*ЗАДАНИЕ A*. Перепишите полностью, слово в слово, текст о фестивале поэзии и вина.

*ФРАГМЕНТ ТЕКСТА*.
_ _ _ _ _

На поэтические чтения из близлежащих мест приходит и приезжает огромное количество людей, прямо-таки Вудсток. Сцена оборудована под открытым небом (прикрытым все же парусиной на случай дождя), а табуретки для зрителей сделаны из приклеенных к сиденью бутылок вина — Птуй тоже винодельческий регион. Называются эти чтения «фестивалем поэзии и вина», поскольку участников фестиваля со всего света поят вином бесплатно в неограниченном количестве, а гостям за деньги предлагают дегустировать разные сорта. Выступающему, когда он на сцене, ставят бокал превосходного, дорогого вина, а на обед и ужин подают столовое молодое… Поэты съехались из Аргентины, Китая, Франции, Испании, Хорватии, Сербии, Боснии, Германии, Японии, Голландии, Ирана. Французов было трое (Франция — в этом году гость фестиваля): «патриарх» Мишель Деги, много лет издающий журнал Poésie, профессор философии; Ги Гоффетт, некогда бельгиец и давно уже парижанин, издатель поэтической серии Галлимара и поэт нового поколения Эмманюэль Мозес, бывший израильтянин, а ныне француз.

_ _ _ _ _

*ЗАДАНИЕ B*. Пожалуйста, приведите заново только строки листинга: всё от строки с «Task: Open the Bordeaux team link» вниз до строки с «pyautogui.click(x=405, y=180)», обе включительно, вместе с запросами, и сместите каждое число в координатах ответов на -97. Картинки в ответ не включайте.

*ВХОДНЫЕ СТРОКИ*.

_ _ _ _ _

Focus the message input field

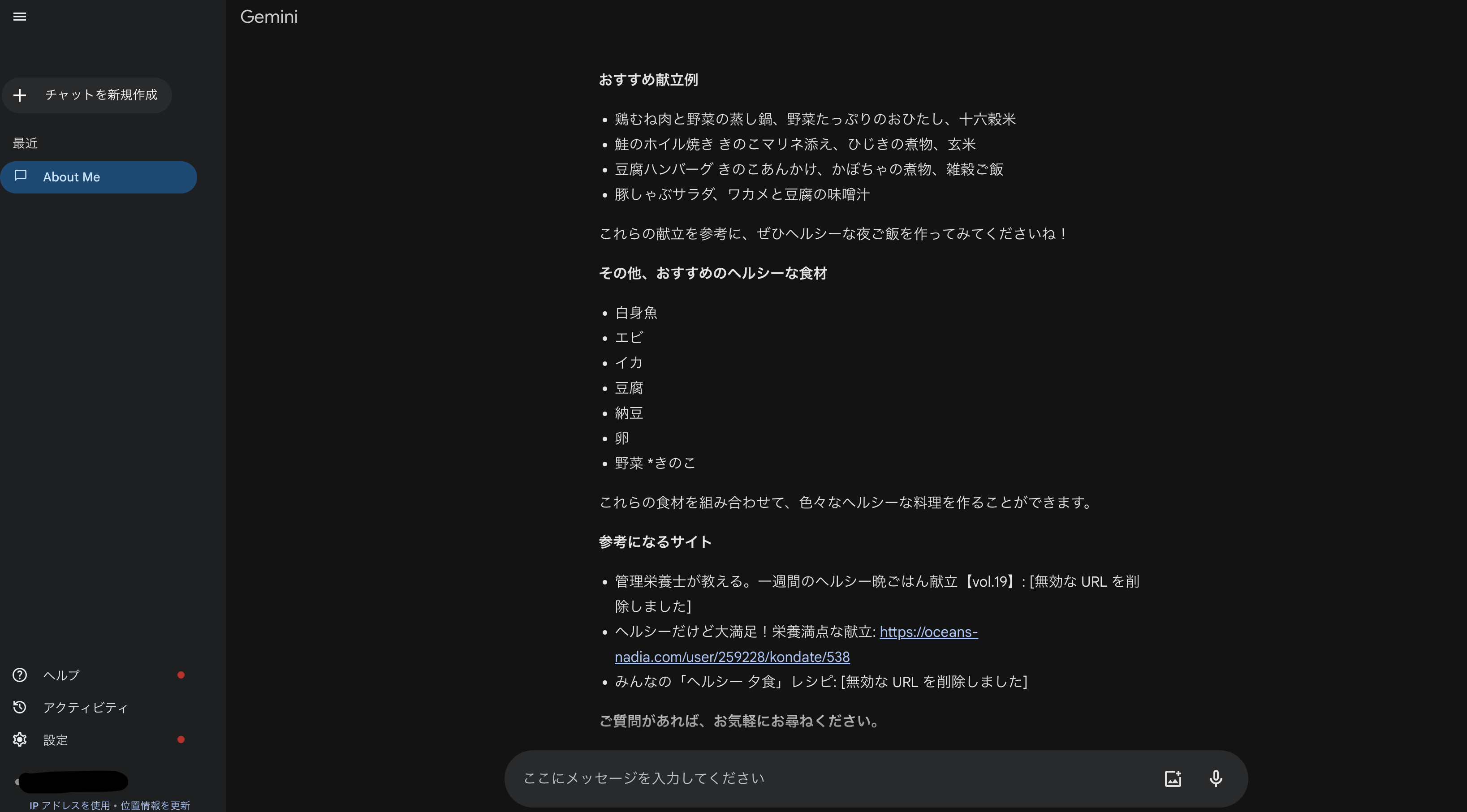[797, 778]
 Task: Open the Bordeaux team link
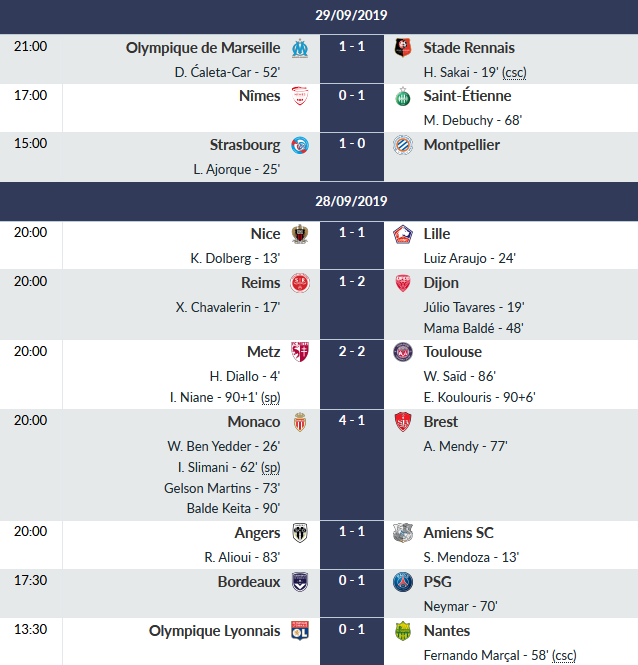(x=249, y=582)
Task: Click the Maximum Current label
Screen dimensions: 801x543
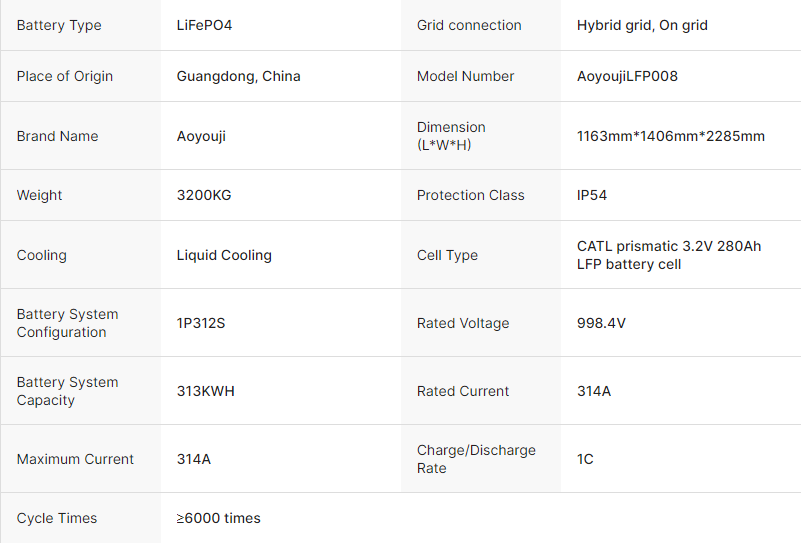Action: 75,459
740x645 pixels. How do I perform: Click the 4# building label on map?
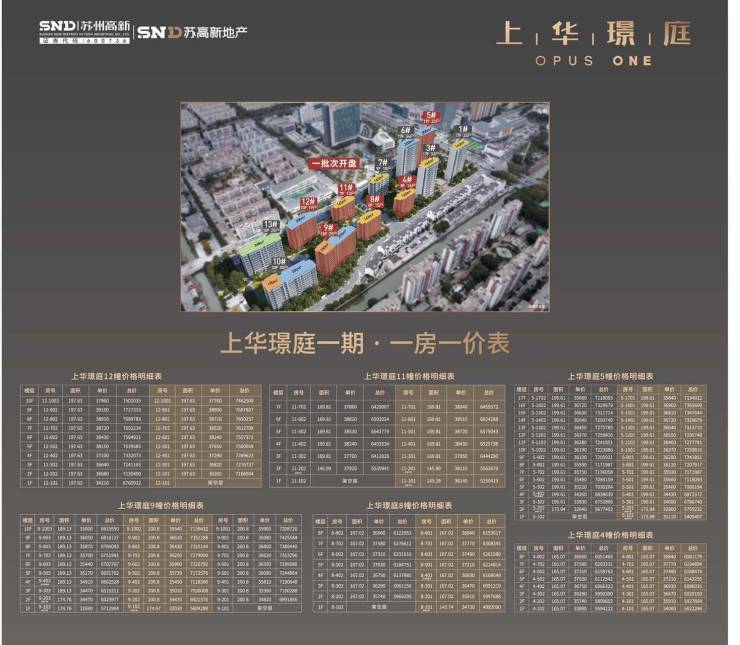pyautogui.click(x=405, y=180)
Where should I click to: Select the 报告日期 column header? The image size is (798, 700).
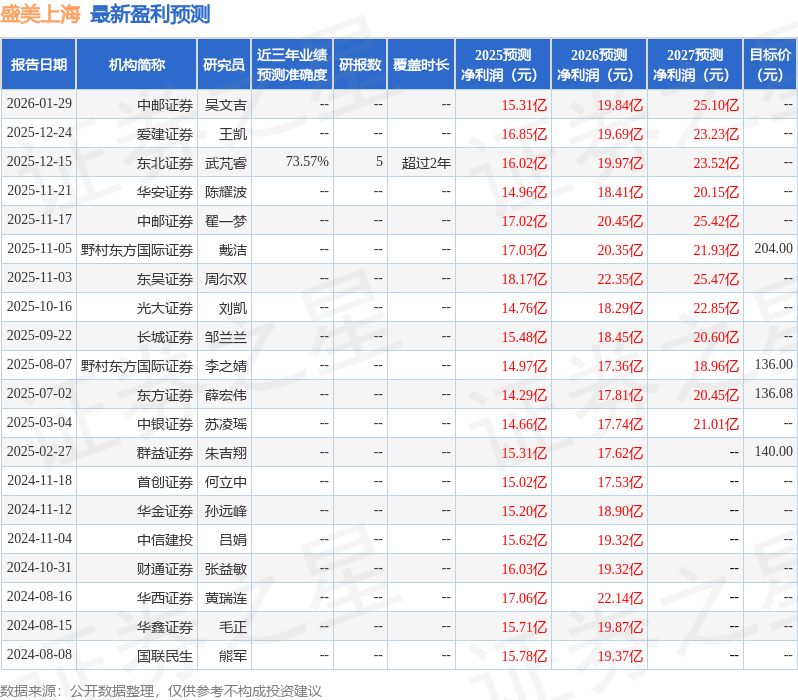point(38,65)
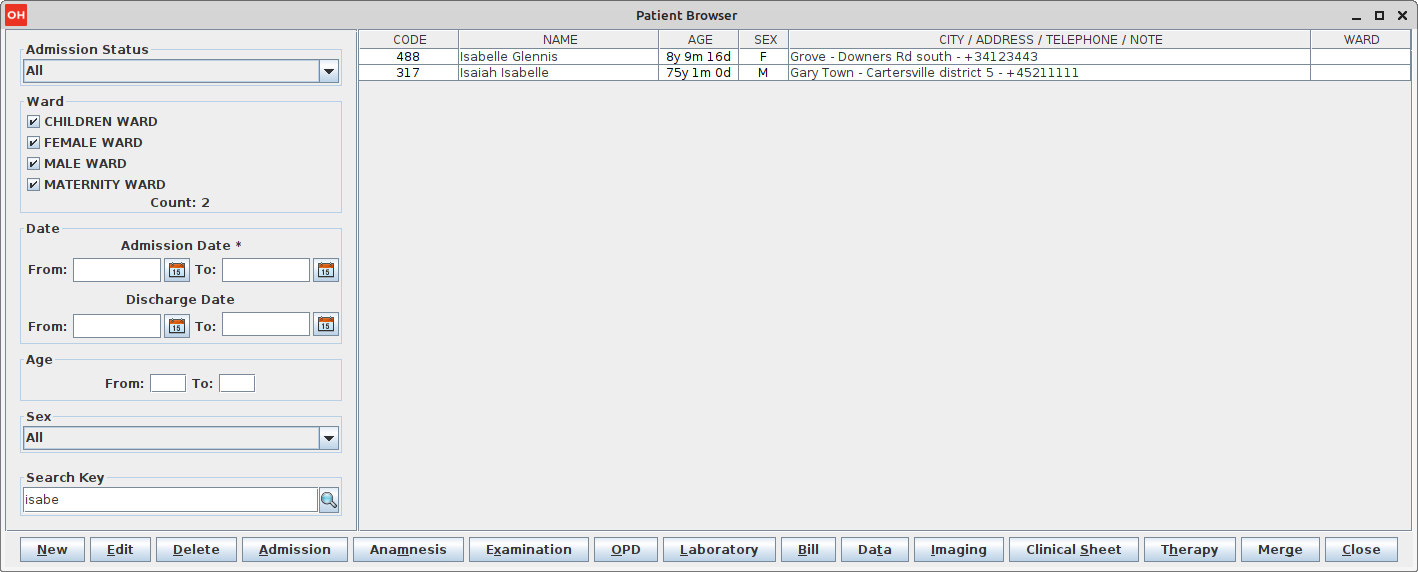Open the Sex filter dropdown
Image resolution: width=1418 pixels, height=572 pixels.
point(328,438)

_ _ _ _ _

*ПРАВИЛЬНЫЙ РЕЗУЛЬТАТ A*.
На поэтические чтения из близлежащих мест приходит и приезжает огромное количество людей, прямо-таки Вудсток. Сцена оборудована под открытым небом (прикрытым все же парусиной на случай дождя), а табуретки для зрителей сделаны из приклеенных к сиденью бутылок вина — Птуй тоже винодельческий регион. Называются эти чтения «фестивалем поэзии и вина», поскольку участников фестиваля со всего света поят вином бесплатно в неограниченном количестве, а гостям за деньги предлагают дегустировать разные сорта. Выступающему, когда он на сцене, ставят бокал превосходного, дорогого вина, а на обед и ужин подают столовое молодое… Поэты съехались из Аргентины, Китая, Франции, Испании, Хорватии, Сербии, Боснии, Германии, Японии, Голландии, Ирана. Французов было трое (Франция — в этом году гость фестиваля): «патриарх» Мишель Деги, много лет издающий журнал Poésie, профессор философии; Ги Гоффетт, некогда бельгиец и давно уже парижанин, издатель поэтической серии Галлимара и поэт нового поколения Эмманюэль Мозес, бывший израильтянин, а ныне француз.

*ПРАВИЛЬНЫЙ РЕЗУЛЬТАТ B*.
 Task: Open the Bordeaux team link
(x=152, y=485)
Task: Click the Maximum Current label
Screen dimensions: 801x543
Action: -22,362
740x645 pixels. How do I perform: Click the 4# building label on map?
pyautogui.click(x=308, y=83)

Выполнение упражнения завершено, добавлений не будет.